The measures suggested include excluding investments from foreign companies, PE/VC funds, sovereign wealth funds, endowment funds and hedge funds recognised by International Organization of Securities Commissions (IOSCO) from the angel tax regime, apart from financial institutions like banks, insurance companies, asset management companies, portfolio managers, wealth advisors and investment advisors.
If the funding winter was not enough of a problem, the government threw another curveball at startups with its Union Budget. This is because an exemption for money raised from foreign investors under the angel tax regime has been done away with in the Finance Bill, 2023. However, the exemption for investments made by SEBI-registered alternative investment funds still continues.
According to experts, the new tax provision could severely dent startup investments in the country by foreign investors such as SoftBank, Tiger Global, Alpha Wave and Sequoia.
“As per Section 56(2)(viib)(ii), the Central Government may notify class or classes of persons to whom this section 56(2)(viib) will not apply. Using this power, the Central Government must consider exempting classes of persons who are at a lower risk of circulating unaccounted money due to the stringent regulation they’re subject to, similar to entities regulated by SEBI or IFSCA,” said an industry representative aware of the representations made to the government.
The angel tax regime was originally started in 2012 as an anti-abuse measure to prevent money laundering. It mandated that a start-up’s fundraise could be taxed whenever the funding round happened at a valuation more than the fair value of shares – as determined by a merchant banker.
As the premium on valuation of shares is one of the most contentious things in the angel tax issue, industry bodies have also sought a revision of the relevant angel tax rules of determining valuation. As opposed to the current requirement of a discounted cash flow valuation, a change to “internationally accepted valuation methodologies” has been asked for.

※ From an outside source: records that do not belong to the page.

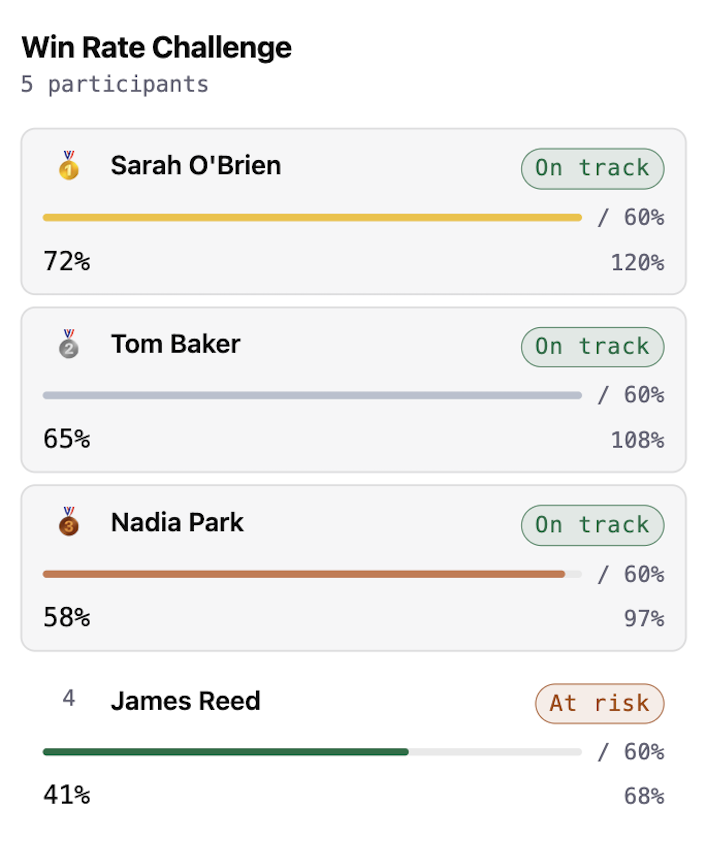
Task: Click Tom Baker's gray progress bar
Action: pyautogui.click(x=311, y=395)
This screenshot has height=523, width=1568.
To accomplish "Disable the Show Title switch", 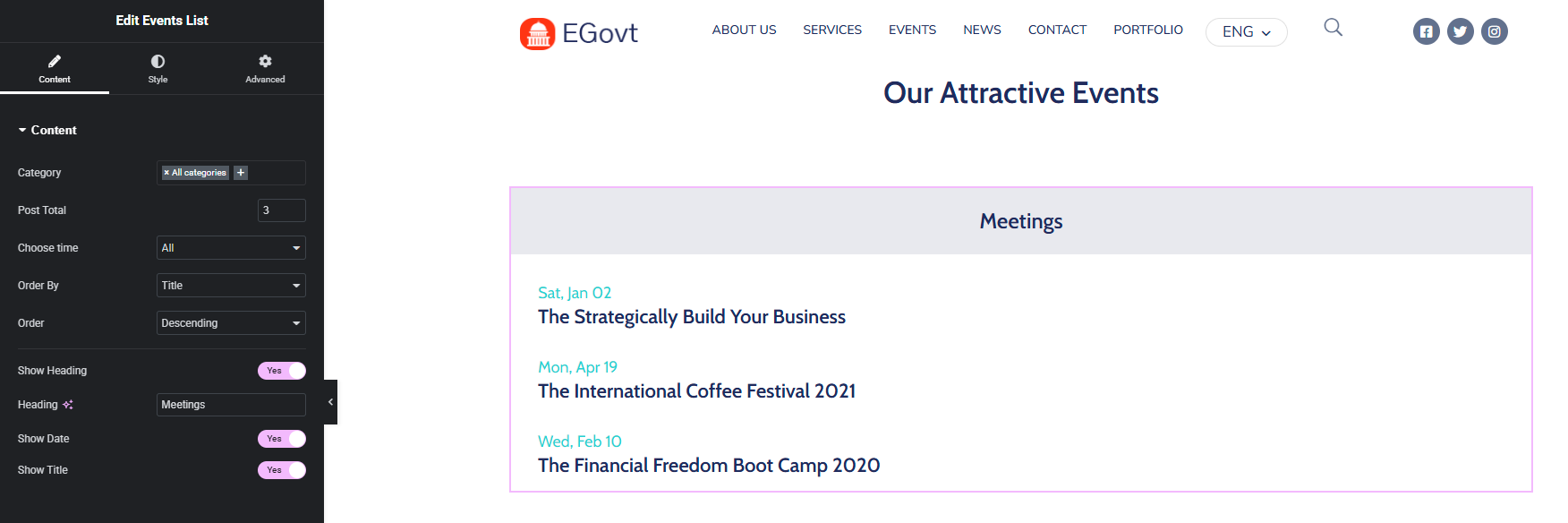I will coord(282,470).
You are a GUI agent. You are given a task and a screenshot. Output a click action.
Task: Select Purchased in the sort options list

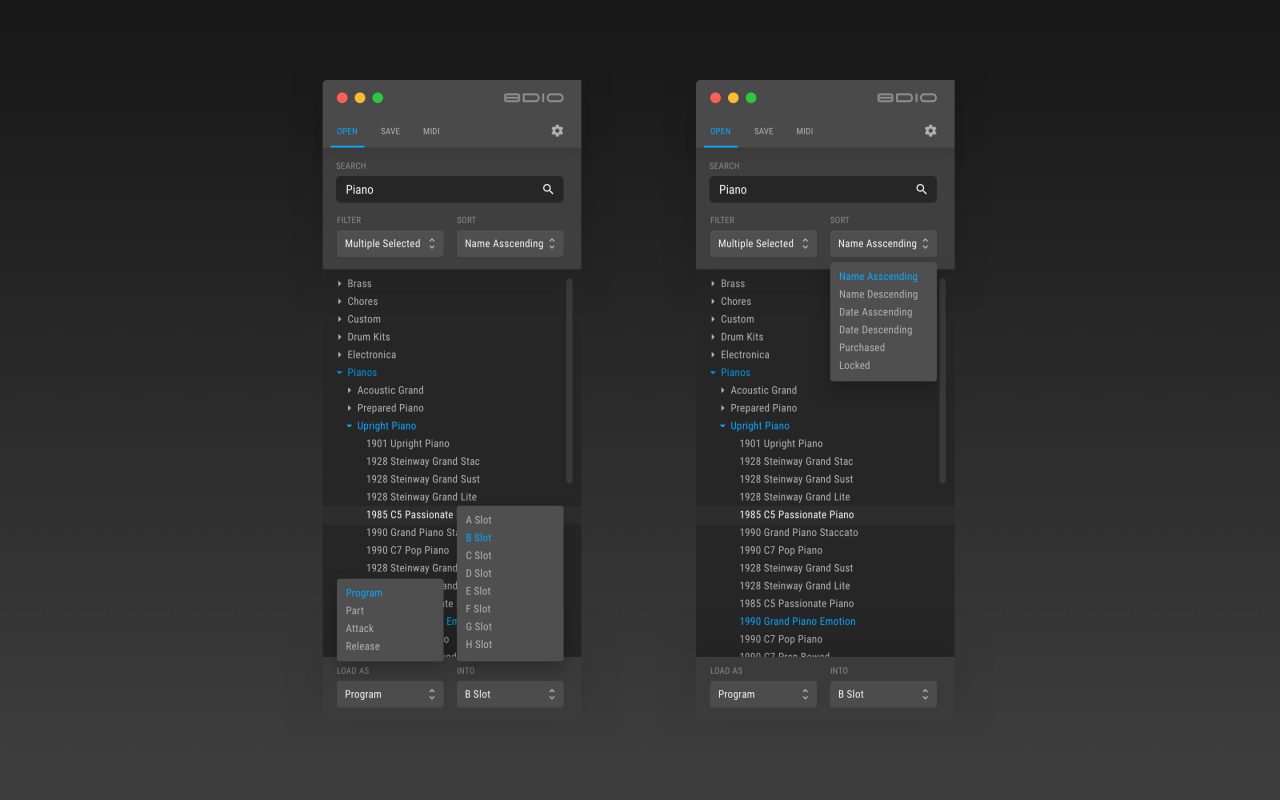[x=862, y=348]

In order to make it harder for bad actors to abuse the concessions made for startup investments, the industry bodies have also proactively suggested more stringent rules.
These include mandating that securities of startups have to be held in dematerialised form and not registering any transfer of shares for cash, but only via cheques, demand drafts, banking channels or other such electronic means.
Over the years, startups and investors have raised an alarm about being troubled by the taxmen due to the provision even in the case of genuine investments. Startups have said that they received tax notices on angel investment raised 3-4 years prior. In some cases, the sum that the startups must cough up as tax and late payment fee even exceeded the original funding amount.
At the height of the angel tax conundrum in 2019, a survey by LocalCircles showed that over 73 percent of startups that raised capital between Rs 50 lakh to Rs 2 crore in India have received angel tax notice(s) from the Income Tax Department.